**Texto seleccionado**
________________________

Para ir a entrenar tenía que coger el metro en la tranquila y señorial estación de Lista y bajarme en Lacoma —línea 7—, solo dos paradas antes de llegar a Pitis, una zona marginal asolada por la droga y la miseria. Creo que eso lo supe después, porque en ese momento no recuerdo ser tan consciente de la sensación de peligro. Al menos no de ese tipo de peligro. Yo ya había jugado en otros equipos cercanos y sabía que por allí —Avenida de la Ilustración, Lacoma— había mucho macarrismo: bakalas, plumas Verlac, peinados a cepillo —como con una corona en la cabeza—, joyas, botas Salomon, navajas. Pero no pensaba en poblados, ni en yonquis, ni en camellos desdentados.
El caso es que dio la casualidad de que un conocido del pueblo de mi amigo R. vivía en Lacoma y conocía a varios miembros del equipo. Este chaval era un pieza de mucho cuidado, ataviado con grandes pendientes dorados de aro y siempre dispuesto a sacar la mano a pasear. Yo llegué a ver cómo, en mi barrio, le quitaba un trozo de pizza a un tío joven, alto y pijo, y después le arreaba un bofetón seco y duro, cuyo sonido aún puedo reproducir sin esfuerzo. En este caso, no obstante, no estaba de más contar con su apoyo. Fue él quien anunció mi llegada y dejó en el aire una advertencia: “Tratadlo bien, lo conozco”.

________________________

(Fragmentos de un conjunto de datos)
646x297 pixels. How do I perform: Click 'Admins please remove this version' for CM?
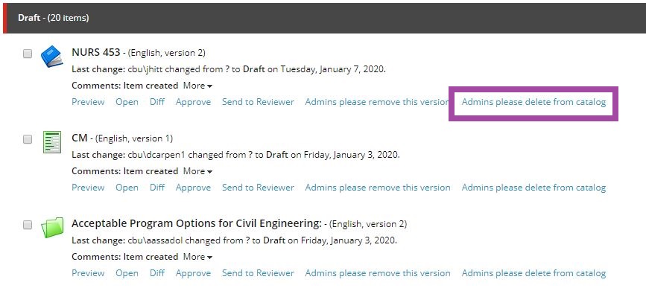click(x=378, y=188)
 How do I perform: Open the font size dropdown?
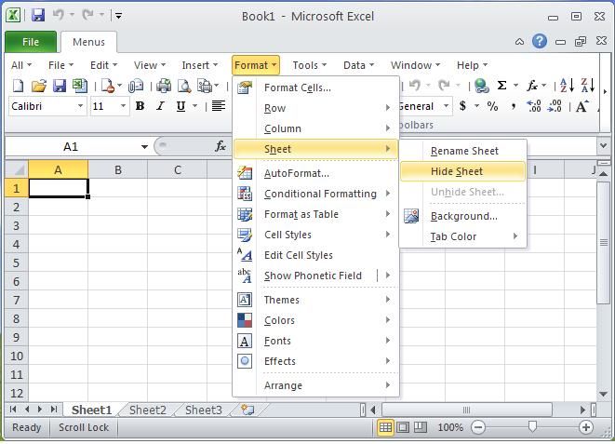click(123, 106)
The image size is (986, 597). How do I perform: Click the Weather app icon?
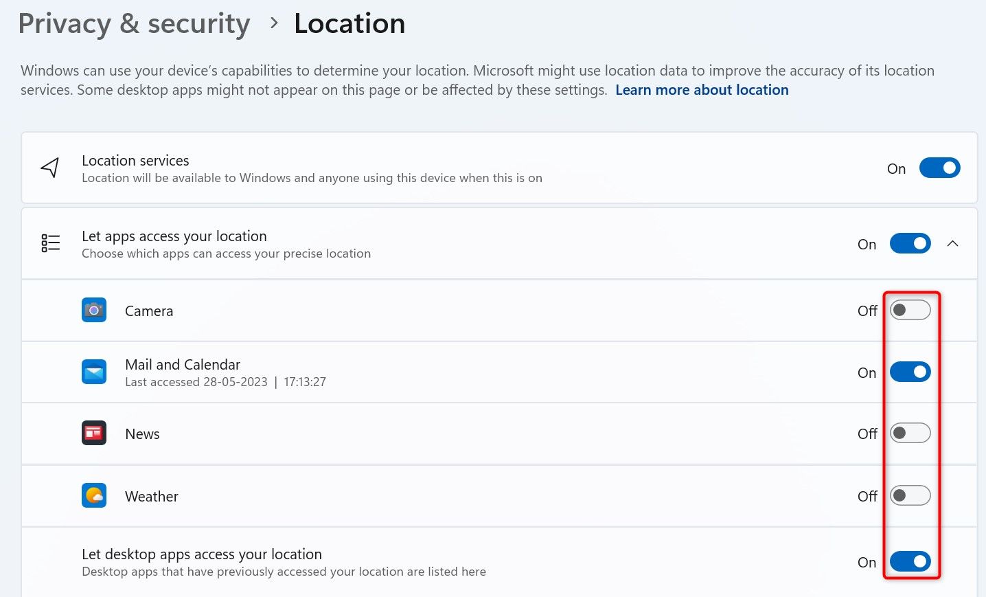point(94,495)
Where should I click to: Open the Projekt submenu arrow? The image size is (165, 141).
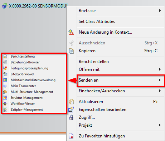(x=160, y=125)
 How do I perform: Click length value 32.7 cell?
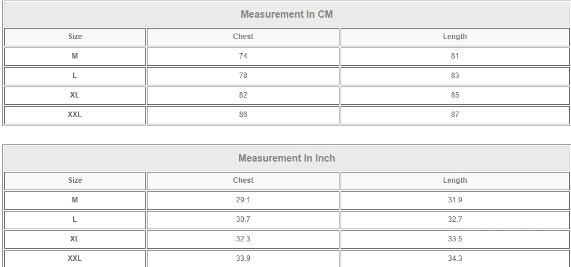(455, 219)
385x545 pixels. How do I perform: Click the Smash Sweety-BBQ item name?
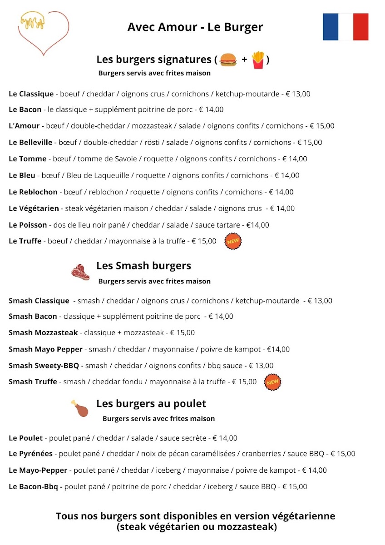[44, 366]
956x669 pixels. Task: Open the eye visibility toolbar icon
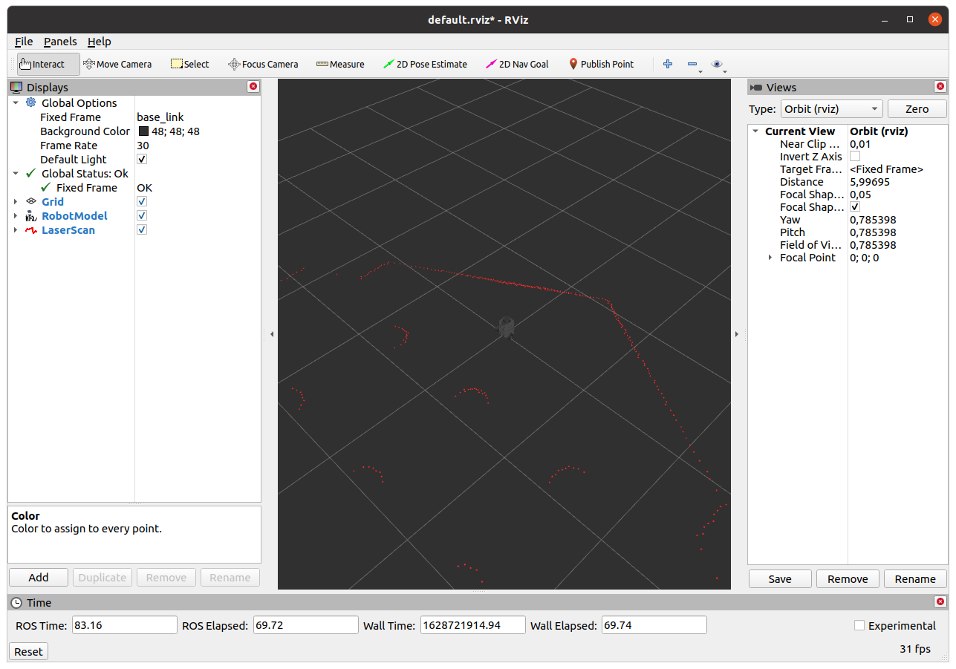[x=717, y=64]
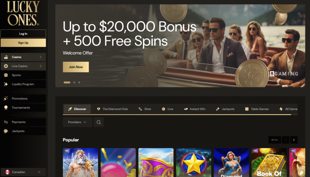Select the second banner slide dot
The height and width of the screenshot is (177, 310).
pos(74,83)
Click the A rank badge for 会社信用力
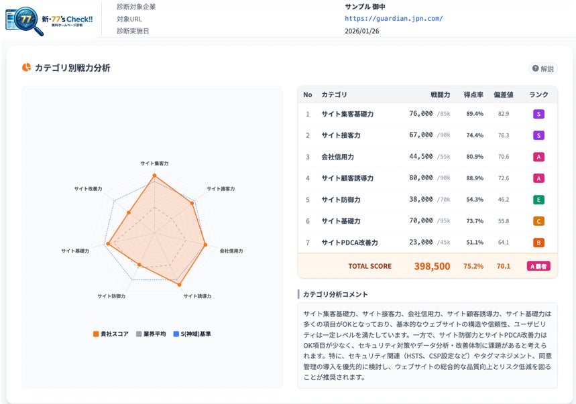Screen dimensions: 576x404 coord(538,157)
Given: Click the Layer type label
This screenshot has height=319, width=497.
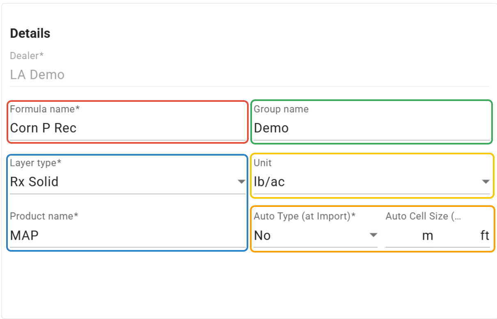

________________________

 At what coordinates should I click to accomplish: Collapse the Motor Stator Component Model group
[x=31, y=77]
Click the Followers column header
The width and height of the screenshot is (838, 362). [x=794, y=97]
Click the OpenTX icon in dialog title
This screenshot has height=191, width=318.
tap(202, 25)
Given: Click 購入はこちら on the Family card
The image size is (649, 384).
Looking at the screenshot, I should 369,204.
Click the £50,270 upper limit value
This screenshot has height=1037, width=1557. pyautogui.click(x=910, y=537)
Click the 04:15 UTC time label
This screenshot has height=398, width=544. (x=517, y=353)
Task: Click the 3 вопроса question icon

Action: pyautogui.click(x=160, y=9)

________________________

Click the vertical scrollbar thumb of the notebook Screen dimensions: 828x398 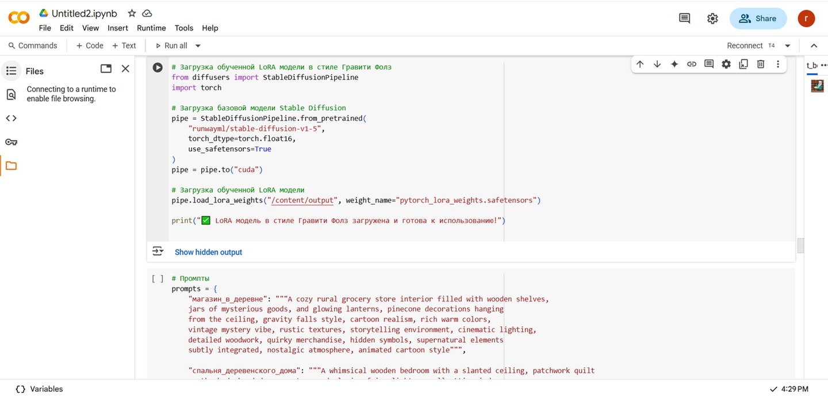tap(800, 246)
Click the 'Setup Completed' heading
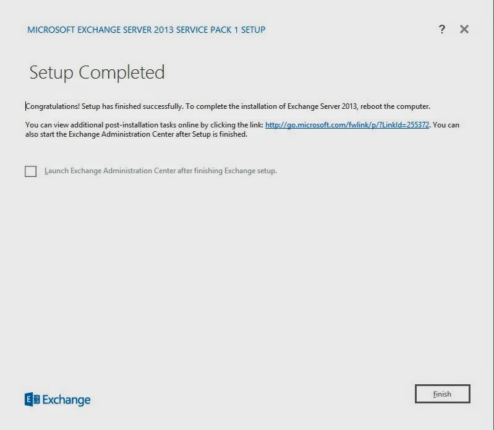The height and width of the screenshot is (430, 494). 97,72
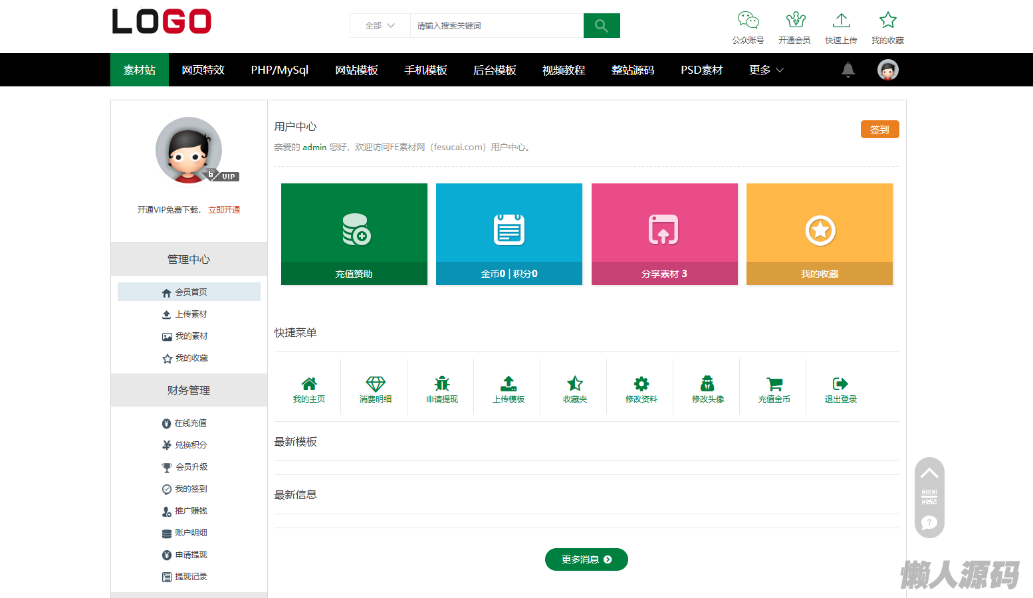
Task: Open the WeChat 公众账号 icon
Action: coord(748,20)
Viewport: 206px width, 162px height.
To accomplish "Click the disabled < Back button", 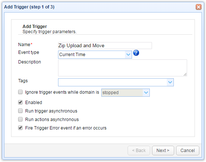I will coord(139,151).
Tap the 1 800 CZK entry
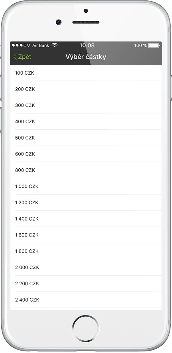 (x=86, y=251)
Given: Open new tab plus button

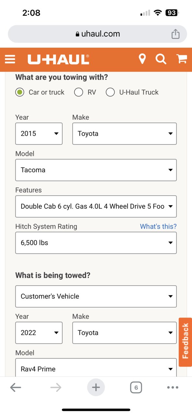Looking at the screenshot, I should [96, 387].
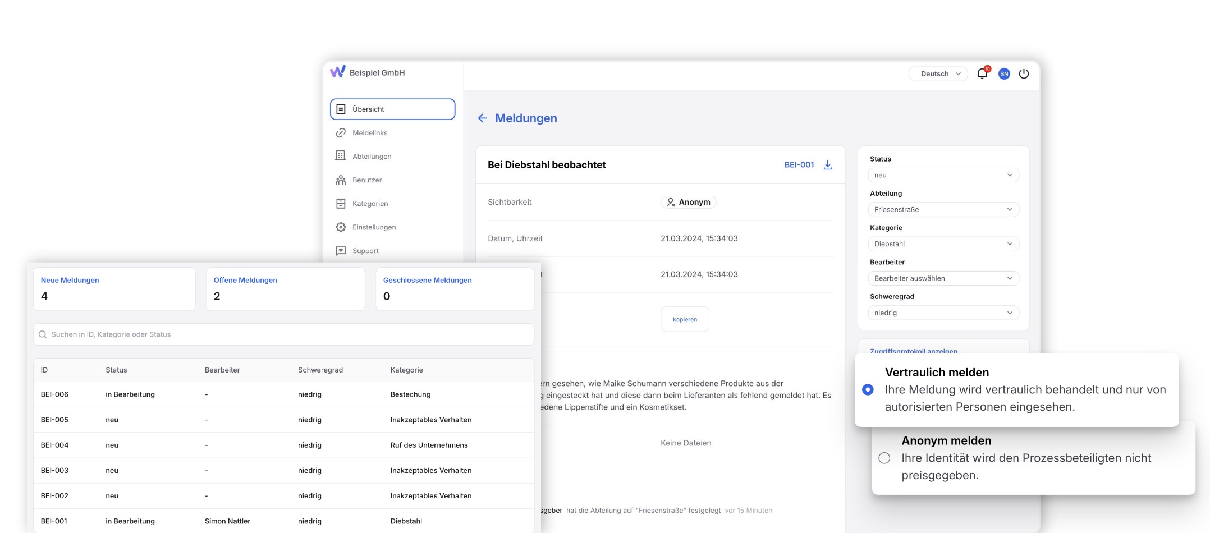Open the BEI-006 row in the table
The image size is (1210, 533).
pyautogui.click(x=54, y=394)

________________________

**Cómo resolverla**
Transcribe literalmente el fragmento del texto sobre los entrenamientos en Lacoma que va desde «Para ir a entrenar» hasta «en camellos desdentados.», ambos incluidos.

**Respuesta**
Para ir a entrenar tenía que coger el metro en la tranquila y señorial estación de Lista y bajarme en Lacoma —línea 7—, solo dos paradas antes de llegar a Pitis, una zona marginal asolada por la droga y la miseria. Creo que eso lo supe después, porque en ese momento no recuerdo ser tan consciente de la sensación de peligro. Al menos no de ese tipo de peligro. Yo ya había jugado en otros equipos cercanos y sabía que por allí —Avenida de la Ilustración, Lacoma— había mucho macarrismo: bakalas, plumas Verlac, peinados a cepillo —como con una corona en la cabeza—, joyas, botas Salomon, navajas. Pero no pensaba en poblados, ni en yonquis, ni en camellos desdentados.